Records for this task START
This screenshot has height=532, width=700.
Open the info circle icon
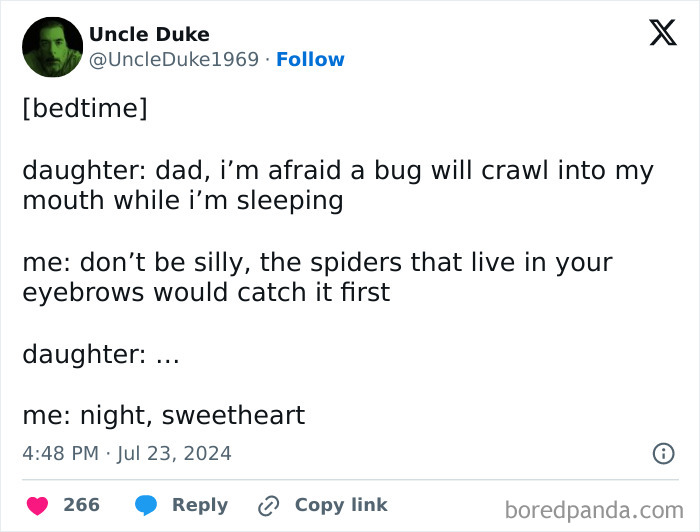663,453
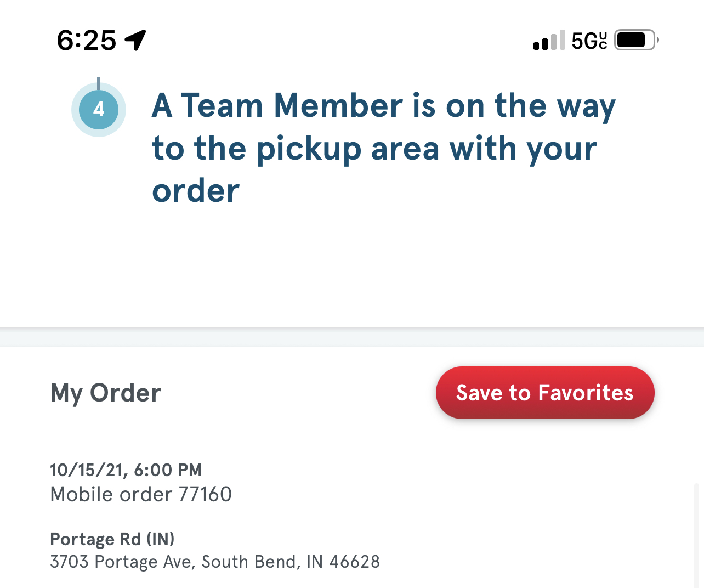Click the vertical scrollbar at right edge

pyautogui.click(x=696, y=532)
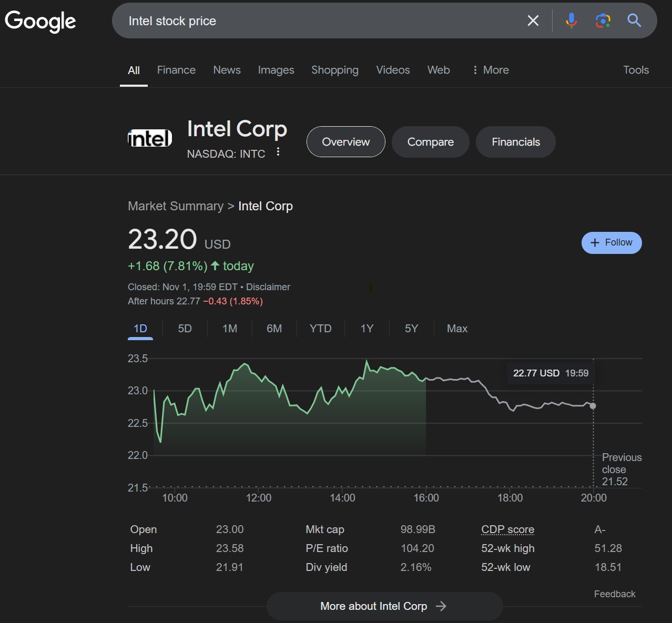Switch to the News tab
Screen dimensions: 672x623
click(227, 70)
Records for this task END
Task details
All of the records need repeating exactly, except for the pictures.

Solution
This screenshot has height=532, width=700.
Open the info circle icon
663,453
Click the vertical scrollbar at right edge

pyautogui.click(x=696, y=532)
Switch to the News tab
Screen dimensions: 672x623
click(227, 70)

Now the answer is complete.